Flawed superheroes or just foul-mouthed teens? Kick-Ass 2 Review | Lifestyle | KenyaBuzz

Flawed superheroes or just foul-mouthed teens? Kick-Ass 2 Review

04 Oct 2013 | By Tim Mworia

Kick-Ass 2 left me with mixed feelings. The action sequences are superb but the dark humor is so borderline it leaves you wondering whether your funny bone is twisted. This is the type of movie where you chuckle at something and realize you’ve left other people at the cinema thinking, “What level of sicko are you?”

Enthusiasts will be happy that director Jeff Wadlow faithfully sticks to the Hit-Girl and Kick-Ass 2 comic books to near perfection. Personally, I was surprised that they found a way to turn the movie a notch darker than the first one.

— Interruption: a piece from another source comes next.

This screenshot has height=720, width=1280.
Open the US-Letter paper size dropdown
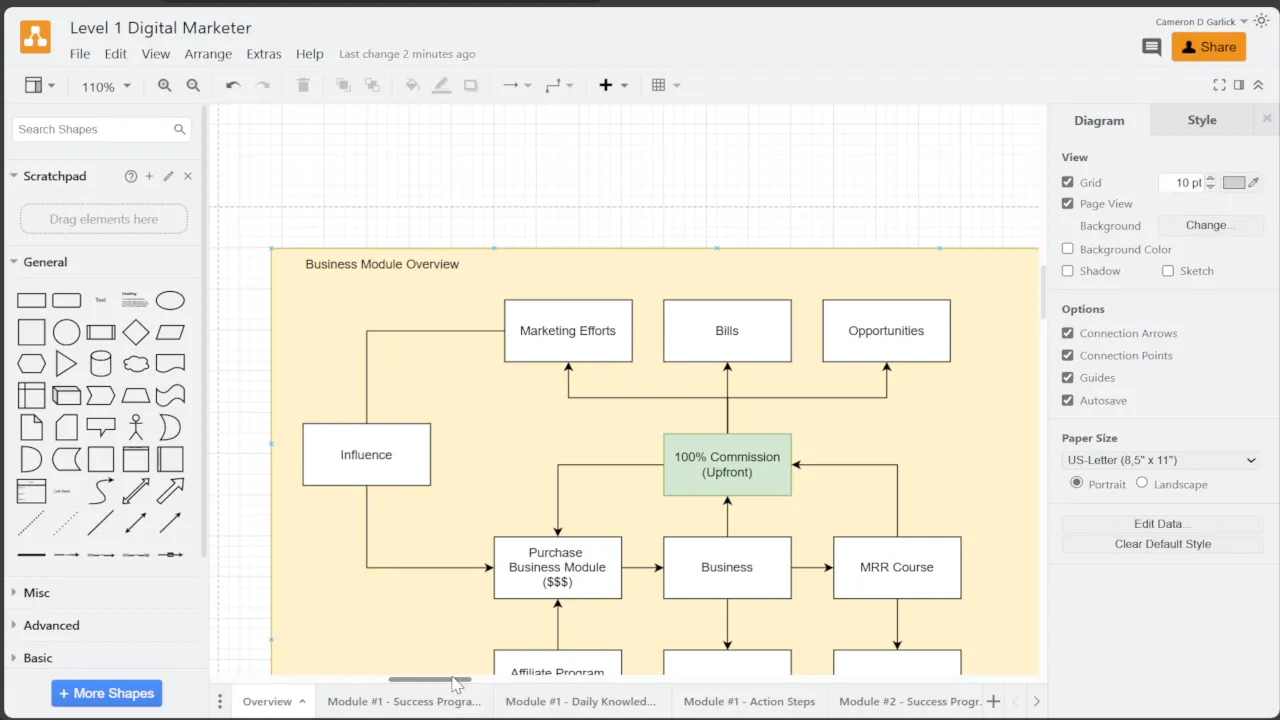(x=1160, y=460)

Mindy Macready and David Lizewski get tired of normal life and return to moonlighting as Hit-Girl and Kick Ass respectively. Meanwhile, The Red Mist who’s on a mission to avenge his father’s death at the hands of Kick Ass transforms himself into pure evil and makes a comeback as The Mother Fucker. His character is a ridiculous mixture of an underlying oedipal complex and privileged brat-ness. The Mother Fucker uses his newly acquired wealth to buy every badass in town into his team of super-villains.

As with any movie in the superhero genre, this one pretty much has a straightforward storyline. Suspense and plot twists are not to be expected. It’s good against evil and however many tedious run-arounds the writers attempt to create, you always know the ending.

Also, despite having a powerful female as one of the leads, Kick-Ass 2 flirts with misogyny in a “nausea and bowel-movement” scene that you’ll either find funny or obscene depending on your temperament. I also have reservations on how this movie handles touchy moral subjects such as rape and teenage sex and the blasé way in which teenagers hack people to death without a grain of emotion. This is one movie that I would really love to get a female’s take – maybe I’m just being too self-righteous.

But away from the story, I do not underestimate the amount of work that went into making this movie. The fight scenes are superbly choreographed and they pull out some impossible shots in a standout fast-paced highway scene.

Another high for the film is Chloë Grace Moretz as Hit-Girl. She makes a huge impression to salvage the extremely poor acting of his co-stars who include Jim Carrey and Donald Faison (let’s not even delve into how incongruous their appearances look in this film).